Member of the Chamber of Deputies
- In office 15 May 1961 – 15 May 1965
- Constituency: 17th Departmental Group

Personal details
- Born: 24 August 1902 Florida, Chile
- Died: 13 August 1987 (aged 84) Tomé, Chile
- Party: National Democratic Party
- Spouse(s): Enriqueta Henríquez F. (div.) María L. Saavedra (second marriage)
- Children: 5
- Parent(s): Jerónimo Pantoja Zoila Rubilar
- Alma mater: Primary School No. 1 of Tomé
- Occupation: Politician

= Luzberto Pantoja =

Chilean politician (1902–1987)

Luzberto Enrique Pantoja Rubilar (24 August 1902 – 13 August 1987) was a Chilean civil servant, firefighter, and politician, member of the National Democratic Party (Padena).

== Biography ==
Pantoja Rubilar was born in Florida, Chile, on 24 August 1902, the son of Jerónimo Pantoja Jara and Zoila Rosa Rubilar Salinas. He completed his primary studies at Primary School No. 1 in Tomé.

He married Enriqueta Henríquez Fuentealba in 1925, with whom he had four children, and later, in 1950, he married María Lidia Saavedra Ramírez, with whom he had a daughter.

Pantoja began his career in the Municipality of Tomé on 15 March 1929, where he served as inspector and later as secretary of the mayor’s office until 1961. He was also president of the Tomé Neighborhood Association and led civic activities such as the 1942 Chilean Boy Scouts “Model Brigade” mission to Buenos Aires, Argentina.

== Political career ==
A member of the National Democratic Party (Padena), he was elected Deputy for the 17th Departmental Grouping of Concepción, Tomé and Talcahuano in the 1961 parliamentary elections, serving from 1961 to 1965. During his term, he sat on the Permanent Commissions of Public Works, Government and Interior, and Police and Regulations, and participated in the Special Commission on Coal.

After leaving the National Congress, he was elected Mayor of Tomé in the 1967 municipal elections, serving between 1967 and 1971.
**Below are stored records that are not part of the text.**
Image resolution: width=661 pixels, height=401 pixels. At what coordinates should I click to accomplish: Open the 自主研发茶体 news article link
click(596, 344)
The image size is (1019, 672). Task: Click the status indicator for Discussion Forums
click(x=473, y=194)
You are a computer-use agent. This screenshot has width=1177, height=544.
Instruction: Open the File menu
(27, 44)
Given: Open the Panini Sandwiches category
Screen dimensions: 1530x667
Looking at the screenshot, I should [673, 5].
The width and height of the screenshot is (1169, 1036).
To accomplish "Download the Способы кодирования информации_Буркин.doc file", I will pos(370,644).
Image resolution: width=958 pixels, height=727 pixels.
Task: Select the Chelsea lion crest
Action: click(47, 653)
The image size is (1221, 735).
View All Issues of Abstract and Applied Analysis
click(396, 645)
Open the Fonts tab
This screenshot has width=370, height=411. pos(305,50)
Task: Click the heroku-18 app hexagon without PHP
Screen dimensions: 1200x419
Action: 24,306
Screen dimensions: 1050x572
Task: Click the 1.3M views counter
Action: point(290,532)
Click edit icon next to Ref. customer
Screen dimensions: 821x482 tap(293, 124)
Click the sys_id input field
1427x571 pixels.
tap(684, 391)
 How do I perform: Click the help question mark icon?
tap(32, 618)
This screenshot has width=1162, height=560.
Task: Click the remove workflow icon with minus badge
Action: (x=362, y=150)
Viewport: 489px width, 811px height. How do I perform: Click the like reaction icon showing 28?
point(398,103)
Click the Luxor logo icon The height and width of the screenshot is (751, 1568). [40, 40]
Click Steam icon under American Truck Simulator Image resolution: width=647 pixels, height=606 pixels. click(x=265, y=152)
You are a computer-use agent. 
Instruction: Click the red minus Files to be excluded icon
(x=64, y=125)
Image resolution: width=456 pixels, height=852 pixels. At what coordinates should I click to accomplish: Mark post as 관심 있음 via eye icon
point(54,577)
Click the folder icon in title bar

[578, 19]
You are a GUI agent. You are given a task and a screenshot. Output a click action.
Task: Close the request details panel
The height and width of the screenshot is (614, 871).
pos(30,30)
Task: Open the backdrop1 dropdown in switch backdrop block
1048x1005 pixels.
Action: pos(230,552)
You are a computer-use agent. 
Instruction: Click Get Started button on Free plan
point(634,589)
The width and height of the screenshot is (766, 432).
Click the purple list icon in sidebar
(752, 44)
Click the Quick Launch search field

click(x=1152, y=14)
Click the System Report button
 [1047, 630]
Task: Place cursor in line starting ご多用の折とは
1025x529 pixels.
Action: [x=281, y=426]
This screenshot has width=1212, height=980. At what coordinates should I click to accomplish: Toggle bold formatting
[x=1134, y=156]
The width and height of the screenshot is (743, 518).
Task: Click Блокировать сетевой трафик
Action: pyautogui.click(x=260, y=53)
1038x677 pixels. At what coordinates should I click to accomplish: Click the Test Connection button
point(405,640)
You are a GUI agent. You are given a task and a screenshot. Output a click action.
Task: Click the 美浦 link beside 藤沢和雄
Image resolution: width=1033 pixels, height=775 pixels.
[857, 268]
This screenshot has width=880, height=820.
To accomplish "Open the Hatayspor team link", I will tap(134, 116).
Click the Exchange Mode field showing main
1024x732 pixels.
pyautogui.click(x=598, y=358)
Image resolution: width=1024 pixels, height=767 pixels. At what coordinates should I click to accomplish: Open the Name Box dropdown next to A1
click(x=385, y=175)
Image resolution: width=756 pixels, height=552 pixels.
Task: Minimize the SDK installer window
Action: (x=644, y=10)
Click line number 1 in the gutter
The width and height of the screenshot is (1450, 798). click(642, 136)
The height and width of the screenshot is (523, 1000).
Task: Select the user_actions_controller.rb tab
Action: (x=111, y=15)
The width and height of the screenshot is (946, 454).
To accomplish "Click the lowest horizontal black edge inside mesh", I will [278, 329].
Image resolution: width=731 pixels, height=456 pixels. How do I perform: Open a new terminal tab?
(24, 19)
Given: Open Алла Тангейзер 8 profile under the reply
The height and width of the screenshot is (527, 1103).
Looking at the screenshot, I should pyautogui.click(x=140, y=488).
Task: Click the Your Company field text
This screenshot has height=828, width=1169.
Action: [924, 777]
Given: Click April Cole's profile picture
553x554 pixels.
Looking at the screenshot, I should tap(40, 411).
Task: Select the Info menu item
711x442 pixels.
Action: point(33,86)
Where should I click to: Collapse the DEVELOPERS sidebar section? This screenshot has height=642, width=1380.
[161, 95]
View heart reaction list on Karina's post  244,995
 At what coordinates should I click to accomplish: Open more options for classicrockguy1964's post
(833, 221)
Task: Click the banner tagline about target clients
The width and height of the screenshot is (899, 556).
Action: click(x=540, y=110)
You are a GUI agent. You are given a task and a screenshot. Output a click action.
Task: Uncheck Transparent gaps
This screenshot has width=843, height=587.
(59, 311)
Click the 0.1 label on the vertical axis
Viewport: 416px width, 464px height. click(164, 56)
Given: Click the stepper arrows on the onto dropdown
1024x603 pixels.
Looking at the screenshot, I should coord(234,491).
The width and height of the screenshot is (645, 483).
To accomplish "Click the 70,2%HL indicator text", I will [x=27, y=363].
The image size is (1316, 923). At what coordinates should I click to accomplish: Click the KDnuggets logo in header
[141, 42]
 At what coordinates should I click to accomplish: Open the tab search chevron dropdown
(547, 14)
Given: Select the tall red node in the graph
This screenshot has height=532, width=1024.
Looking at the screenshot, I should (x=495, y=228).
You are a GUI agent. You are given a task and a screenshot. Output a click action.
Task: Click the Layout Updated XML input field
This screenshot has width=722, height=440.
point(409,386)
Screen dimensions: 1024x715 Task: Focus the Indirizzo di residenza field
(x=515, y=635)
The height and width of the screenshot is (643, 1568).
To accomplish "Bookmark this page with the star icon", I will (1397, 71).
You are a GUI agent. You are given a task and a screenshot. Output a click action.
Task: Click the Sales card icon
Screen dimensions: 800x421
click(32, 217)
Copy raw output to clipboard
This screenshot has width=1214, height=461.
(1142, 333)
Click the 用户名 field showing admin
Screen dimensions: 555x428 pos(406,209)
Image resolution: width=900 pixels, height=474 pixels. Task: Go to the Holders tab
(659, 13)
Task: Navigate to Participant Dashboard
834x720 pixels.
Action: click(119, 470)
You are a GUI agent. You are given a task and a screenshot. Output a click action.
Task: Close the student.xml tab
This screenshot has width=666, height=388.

Alongside his political career, he served 46 years in the Tomé Fire Department, founding its Third Company, and was active in the Chilean Red Cross, the League for Student Protection, and the Boy Scouts Association. He also presided over the Tomé Sports Council under the Directorate General of Sports and Recreation (DIGEDER).

In recognition of his long civic service, the Municipality of Tomé declared him Illustrious Son in 1984. He died in the same city on 13 August 1987.

== Bibliography ==
- Diccionario Histórico y Biográfico de Chile, Fernando Castillo Infante (ed.), Editorial Zig-Zag, Santiago, 1996.
- Historia Política de Chile y su Evolución Electoral 1810–1992, Germán Urzúa Valenzuela, Editorial Jurídica de Chile, Santiago, 1992.
- Memoria Parlamentaria 1961–1965, Cámara de Diputados de Chile, Santiago, 1966.